J. Gresham Machen wrote a book on this called _Christianity and Liberalism_, and it is an informative read on the present situation.
Let us not repeat the same mistakes again?
posted on 08.25.2004 10:51 PM19
Reading Christianity and Liberalism is an excellent idea, Puzzled - you'll notice, of course, that Machen never considered a literal interpretation of Genesis 1-11 to be essential to true Christianity. Machen usually avoided the subject, but when asked he would recommend the writings of his colleague B. B. Warfield, who believed God providentially used evolutionary processes.
posted on 08.26.2004 12:09 PM20
Joe,
Good series. Russ is absolutely correct about adding "America's God" to the list. It, along with George Marsden's outstanding biography of Jonathan Edwards, were both named to The Atlantic's 10 Books of the Year in 2003. He was also elected to the American Academy of Arts and Sciences this past spring, which may make him the only faculty member at a Coalition of Christian Colleges and Universities to be a member of the Academy.

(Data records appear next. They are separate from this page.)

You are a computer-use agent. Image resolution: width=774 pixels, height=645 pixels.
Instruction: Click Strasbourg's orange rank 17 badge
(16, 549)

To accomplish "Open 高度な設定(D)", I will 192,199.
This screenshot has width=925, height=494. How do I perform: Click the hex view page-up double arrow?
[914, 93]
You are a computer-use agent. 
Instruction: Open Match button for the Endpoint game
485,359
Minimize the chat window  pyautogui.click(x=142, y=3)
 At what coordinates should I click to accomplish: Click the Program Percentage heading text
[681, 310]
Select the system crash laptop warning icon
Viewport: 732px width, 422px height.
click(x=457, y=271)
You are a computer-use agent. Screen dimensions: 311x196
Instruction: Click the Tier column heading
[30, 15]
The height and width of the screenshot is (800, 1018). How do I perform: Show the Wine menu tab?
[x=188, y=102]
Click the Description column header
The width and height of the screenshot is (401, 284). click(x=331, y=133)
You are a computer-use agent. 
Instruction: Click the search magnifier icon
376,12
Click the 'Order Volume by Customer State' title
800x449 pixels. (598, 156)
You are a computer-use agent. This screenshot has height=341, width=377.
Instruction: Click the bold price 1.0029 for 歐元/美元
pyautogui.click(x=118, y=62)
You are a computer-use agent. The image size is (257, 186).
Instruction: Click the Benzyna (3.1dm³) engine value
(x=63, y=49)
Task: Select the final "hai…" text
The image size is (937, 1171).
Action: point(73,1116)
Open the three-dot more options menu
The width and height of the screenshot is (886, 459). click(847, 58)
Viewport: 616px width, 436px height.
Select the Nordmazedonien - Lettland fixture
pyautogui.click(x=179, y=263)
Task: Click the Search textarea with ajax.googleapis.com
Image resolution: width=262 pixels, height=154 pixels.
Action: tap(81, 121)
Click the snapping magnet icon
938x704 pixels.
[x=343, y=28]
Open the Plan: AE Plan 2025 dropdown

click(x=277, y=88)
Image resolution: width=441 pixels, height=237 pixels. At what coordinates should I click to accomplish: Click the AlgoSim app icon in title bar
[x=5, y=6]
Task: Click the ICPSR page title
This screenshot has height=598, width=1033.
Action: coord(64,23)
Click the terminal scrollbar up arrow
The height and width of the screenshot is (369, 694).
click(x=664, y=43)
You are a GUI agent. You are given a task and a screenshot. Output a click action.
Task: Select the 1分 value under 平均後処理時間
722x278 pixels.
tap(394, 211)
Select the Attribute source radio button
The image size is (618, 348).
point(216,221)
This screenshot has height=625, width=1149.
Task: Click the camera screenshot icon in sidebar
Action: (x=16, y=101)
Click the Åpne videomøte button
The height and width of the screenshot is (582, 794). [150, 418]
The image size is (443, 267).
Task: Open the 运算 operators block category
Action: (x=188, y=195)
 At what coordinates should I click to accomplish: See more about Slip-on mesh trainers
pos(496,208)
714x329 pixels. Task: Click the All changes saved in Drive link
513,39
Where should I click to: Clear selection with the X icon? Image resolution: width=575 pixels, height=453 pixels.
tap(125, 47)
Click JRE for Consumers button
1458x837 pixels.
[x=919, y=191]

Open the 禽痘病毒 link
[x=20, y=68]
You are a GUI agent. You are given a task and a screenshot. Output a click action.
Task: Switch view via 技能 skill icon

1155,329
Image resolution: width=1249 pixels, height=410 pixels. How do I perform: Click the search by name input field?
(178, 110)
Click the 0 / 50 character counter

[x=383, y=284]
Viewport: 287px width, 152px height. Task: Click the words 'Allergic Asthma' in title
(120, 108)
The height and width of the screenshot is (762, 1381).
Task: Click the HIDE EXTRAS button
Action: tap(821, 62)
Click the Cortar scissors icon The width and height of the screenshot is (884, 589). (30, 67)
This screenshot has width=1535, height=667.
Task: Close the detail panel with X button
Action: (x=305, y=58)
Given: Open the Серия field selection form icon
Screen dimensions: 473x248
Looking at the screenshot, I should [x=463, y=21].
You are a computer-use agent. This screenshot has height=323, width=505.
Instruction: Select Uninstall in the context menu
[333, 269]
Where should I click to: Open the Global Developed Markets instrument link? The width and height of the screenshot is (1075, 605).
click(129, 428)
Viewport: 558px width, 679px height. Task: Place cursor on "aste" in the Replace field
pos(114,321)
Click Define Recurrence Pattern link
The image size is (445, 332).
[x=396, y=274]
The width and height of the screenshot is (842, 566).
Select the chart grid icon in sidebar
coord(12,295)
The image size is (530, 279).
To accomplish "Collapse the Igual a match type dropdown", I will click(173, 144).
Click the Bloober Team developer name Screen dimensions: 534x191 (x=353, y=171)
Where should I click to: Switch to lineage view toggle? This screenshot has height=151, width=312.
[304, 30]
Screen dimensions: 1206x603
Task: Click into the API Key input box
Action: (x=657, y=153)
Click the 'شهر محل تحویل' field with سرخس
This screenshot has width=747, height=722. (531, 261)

I'm amused by the conversation about inerrancy, its kind of a debate that's about 25 years old. Who knows what he thinks about it, though I don't question his evangelical bona fides in any case. The idea that he flirted with Orthodoxy while writing "Scandal" very much surprises me. I was at the pre-book "Scandal" lecture as I was a student at Wheaton. He's so solidly Reformed that I have a really difficult time imagining it. And the idea that he mocked evangelicals without engaging with him utterly and completely defies the imagination. He writes 'Scandal,' he stays at Wheaton, he founds Books and Culture, he continues to work for Christianity Today, he is very active encouraging evangelical scholars, he continues to publish with Baker, etc., etc. He's been so busy engaging evangelicals that it took him almost 10 years to publish "America's God."
I'll admit, I'm totally biased, he was my advisor at Wheaton. He's a brilliant scholar, a true gentleman, gracious, humble, and deeply dedicated to Christ and His Kingdom (to steal a phrase). And still alive, despite the fact that this may read like an obit.